Au seuil de l’époque moderne, la crise majeure que représenta l'épisode, à la périodisation discutée, du Grand Schisme (1378-1441), pendant laquelle la légitimité des pontifes fut fragilisée, sera l’occasion d’une singulière « remise à plat » de l’ecclésiologie. S’inspirant lui aussi, encore que différemment, des Écritures, de règles traditionnelles dans l’Église mais également d’anciennes conceptions séculières du pouvoir, le conciliarisme (qu’il se rattache au courant de la réforme de l’Église, à un curialisme de type oligarchique ou à l’idée d’une supériorité de l’assemblée sur le pape) proposera alors une version tout à la fois classique et originale (à plus d’un titre) du gouvernement des affaires humaines ainsi qu’un nouvel horizon de légitimité pour les princes. Ce mouvement de pensée s’épanouira à travers des œuvres qui, chez les néo-conciliaristes, au début du XVIe siècle, en généraliseront les soubassements comme les implications : conflits d’interprétation autour de la parole d’un Absent, fusion du corps mystique et des logiques corporatives au profit d’une assemblée proclamée légitime parce que représentant l’Église tout entière, problématiques électives et délibératives, droit de résistance aux ordres injustes, encadrement et limitation d’un pouvoir monarchique qui mènera en effet à la déposition de quelques pontifes récalcitrants aux ordres de l’Église… S’échafaudent alors certains « modèles ecclésio-politiques » du pouvoir, protéiformes, intéressant tout autant la science politique que le droit constitutionnel.

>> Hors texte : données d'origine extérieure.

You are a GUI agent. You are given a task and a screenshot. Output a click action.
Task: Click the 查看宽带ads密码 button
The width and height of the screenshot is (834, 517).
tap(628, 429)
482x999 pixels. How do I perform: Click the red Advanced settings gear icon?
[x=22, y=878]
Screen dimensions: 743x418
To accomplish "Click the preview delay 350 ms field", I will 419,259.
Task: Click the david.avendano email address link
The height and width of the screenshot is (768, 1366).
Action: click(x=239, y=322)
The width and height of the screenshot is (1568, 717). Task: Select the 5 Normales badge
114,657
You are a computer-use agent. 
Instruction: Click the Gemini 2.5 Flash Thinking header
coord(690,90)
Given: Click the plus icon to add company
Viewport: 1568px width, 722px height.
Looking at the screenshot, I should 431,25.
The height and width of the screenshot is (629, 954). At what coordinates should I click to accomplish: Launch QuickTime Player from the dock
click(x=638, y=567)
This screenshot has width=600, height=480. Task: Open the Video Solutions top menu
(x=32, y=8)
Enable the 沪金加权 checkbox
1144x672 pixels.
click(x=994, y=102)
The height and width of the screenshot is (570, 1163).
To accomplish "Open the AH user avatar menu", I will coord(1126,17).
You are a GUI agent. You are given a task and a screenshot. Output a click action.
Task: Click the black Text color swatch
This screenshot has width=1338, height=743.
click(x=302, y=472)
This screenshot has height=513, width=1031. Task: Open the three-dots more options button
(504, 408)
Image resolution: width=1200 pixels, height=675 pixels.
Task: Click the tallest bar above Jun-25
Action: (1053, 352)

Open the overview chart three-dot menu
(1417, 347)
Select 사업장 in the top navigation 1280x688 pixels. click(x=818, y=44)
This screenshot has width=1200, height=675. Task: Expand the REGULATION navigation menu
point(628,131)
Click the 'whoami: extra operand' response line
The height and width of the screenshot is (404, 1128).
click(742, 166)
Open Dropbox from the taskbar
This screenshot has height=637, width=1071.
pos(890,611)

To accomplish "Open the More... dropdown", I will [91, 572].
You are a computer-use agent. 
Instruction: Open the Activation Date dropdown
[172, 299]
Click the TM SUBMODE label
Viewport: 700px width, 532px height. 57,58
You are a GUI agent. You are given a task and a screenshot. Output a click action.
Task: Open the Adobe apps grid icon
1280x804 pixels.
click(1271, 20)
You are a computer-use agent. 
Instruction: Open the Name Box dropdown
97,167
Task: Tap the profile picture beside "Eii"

Cette histoire, où s’entrelacent l’ancien et le moderne, est notamment celle de l’influence, longtemps sous-estimée, de l’expérience ecclésiastique lato sensu sur les conceptions séculières du pouvoir limité. Elle est également celle des multiples canaux par lesquels s’opéra un certain glissement des structures de l’Église vers celles du siècle : c’est au dévoilement de cette facette, méconnue en France, de la « fabrique du constitutionnalisme occidental », qu’espère ainsi contribuer ce livre.